The rest data from this notebook is stored in the "data" directory as the following CSVs
- original_dataset
- MAEC_dataset

In [4]:
import sys
IN_COLAB = "google.colab" in sys.modules

if IN_COLAB:
    !pip install yfinance
    from google.colab import drive
    drive.mount('/content/gdrive')
    %cd gdrive/My Drive/831

In [5]:
import pandas as pd
import numpy as np
import requests
import time
import json
import csv
import re
import os
from datetime import datetime
from tqdm import tqdm

tqdm.pandas()

In [6]:
MAEC_dir = 'data/MAEC/MAEC_Dataset' # https://github.com/Earnings-Call-Dataset/MAEC-A-Multimodal-Aligned-Earnings-Conference-Call-Dataset-for-Financial-Risk-Prediction

############# too big for GitHub ########################
############# stored on local disk ######################
original_data_dir = r"D:\original_dataset" # https://github.com/GeminiLn/EarningsCall_Dataset 
MAEC_audio_dir = r"D:\MAEC_audio" 
# there is a link for the audio data in the MAEC GitHub, but it does not work
# I emailed the authors, and they send another link.
# There is like a half-million files, but only 19 GB
# https://drive.google.com/file/d/1m1GRCHgKn9Vz9IFMC_SpCog6uP3-gFgY/view?usp=drive_link 

# from Webscraping
alpha_dir = 'data/data_prep/alpha_data/{}.csv' #.format(ticker) # I saved the raw alphadvantage data, so I don't have to do it again
yahoo_data = pd.read_csv('data/data_prep/yahoo_data.csv', index_col=0)
alpha_data = pd.read_csv('data/data_prep/alpha_data.csv', index_col=0)
MAEC_yahoo_data = pd.read_csv('data/data_prep/MAEC_yahoo_data.csv', index_col=0)
MAEC_alpha_data = pd.read_csv('data/data_prep/MAEC_alpha_data.csv', index_col=0)
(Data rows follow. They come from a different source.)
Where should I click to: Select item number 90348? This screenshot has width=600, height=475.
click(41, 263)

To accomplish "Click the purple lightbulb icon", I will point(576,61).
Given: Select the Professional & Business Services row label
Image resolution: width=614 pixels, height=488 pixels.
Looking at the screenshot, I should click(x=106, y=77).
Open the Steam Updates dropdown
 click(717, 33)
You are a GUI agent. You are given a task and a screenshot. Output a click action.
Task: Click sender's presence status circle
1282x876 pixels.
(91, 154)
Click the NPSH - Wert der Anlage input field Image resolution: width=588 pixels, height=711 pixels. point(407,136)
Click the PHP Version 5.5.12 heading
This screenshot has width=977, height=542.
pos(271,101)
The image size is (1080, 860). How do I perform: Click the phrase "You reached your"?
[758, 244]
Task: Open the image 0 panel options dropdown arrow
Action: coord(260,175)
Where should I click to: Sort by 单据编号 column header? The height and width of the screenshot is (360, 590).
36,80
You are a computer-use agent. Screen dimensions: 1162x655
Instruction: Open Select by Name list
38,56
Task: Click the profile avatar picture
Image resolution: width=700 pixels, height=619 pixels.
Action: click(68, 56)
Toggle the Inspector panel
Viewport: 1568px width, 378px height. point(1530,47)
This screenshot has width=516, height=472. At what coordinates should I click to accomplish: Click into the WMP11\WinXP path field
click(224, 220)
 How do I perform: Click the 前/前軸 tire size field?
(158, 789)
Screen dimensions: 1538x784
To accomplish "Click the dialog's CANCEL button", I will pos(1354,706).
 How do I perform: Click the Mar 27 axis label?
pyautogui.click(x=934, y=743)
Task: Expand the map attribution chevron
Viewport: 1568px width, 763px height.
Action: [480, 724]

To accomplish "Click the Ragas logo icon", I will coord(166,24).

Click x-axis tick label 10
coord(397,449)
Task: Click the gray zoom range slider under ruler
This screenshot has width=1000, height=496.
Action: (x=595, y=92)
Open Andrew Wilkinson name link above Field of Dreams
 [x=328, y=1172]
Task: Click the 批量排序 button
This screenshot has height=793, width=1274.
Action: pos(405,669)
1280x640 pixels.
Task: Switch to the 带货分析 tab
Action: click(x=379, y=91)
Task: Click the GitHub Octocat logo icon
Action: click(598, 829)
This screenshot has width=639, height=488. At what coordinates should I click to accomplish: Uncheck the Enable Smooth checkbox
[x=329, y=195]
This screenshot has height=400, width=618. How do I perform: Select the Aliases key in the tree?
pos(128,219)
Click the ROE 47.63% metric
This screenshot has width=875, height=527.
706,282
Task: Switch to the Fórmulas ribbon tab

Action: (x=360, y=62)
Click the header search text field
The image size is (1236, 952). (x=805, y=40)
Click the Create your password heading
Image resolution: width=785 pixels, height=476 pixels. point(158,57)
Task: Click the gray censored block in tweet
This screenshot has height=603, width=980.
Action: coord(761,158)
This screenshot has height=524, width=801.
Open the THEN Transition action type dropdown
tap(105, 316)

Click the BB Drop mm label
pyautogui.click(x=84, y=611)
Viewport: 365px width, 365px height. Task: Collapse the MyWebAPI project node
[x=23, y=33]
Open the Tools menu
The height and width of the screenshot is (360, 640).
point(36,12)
yahoo_data.index = pd.to_datetime(yahoo_data.index)
alpha_data.index = pd.to_datetime(alpha_data.index)
MAEC_yahoo_data.index = pd.to_datetime(MAEC_yahoo_data.index)
MAEC_alpha_data.index = pd.to_datetime(MAEC_alpha_data.index)

# from Feature Engineering
glove_features = pd.read_csv('data/data_prep/glove_features.csv')
praat_features = pd.read_csv('data/data_prep/praat_features.csv', low_memory=False)
MAEC_glove_features = pd.read_csv('data/data_prep/MAEC_glove_features.csv')
MAEC_praat_features = pd.read_csv('data/data_prep/MAEC_praat_features.csv', low_memory=False)

# from Feature Engineering RoBERTa
RoBERTa_features = pd.read_csv('data/data_prep/RoBERTa_features.csv', low_memory=False)
MACE_RoBERTa_features = pd.read_csv('data/data_prep/MACE_RoBERTa_features.csv', low_memory=False)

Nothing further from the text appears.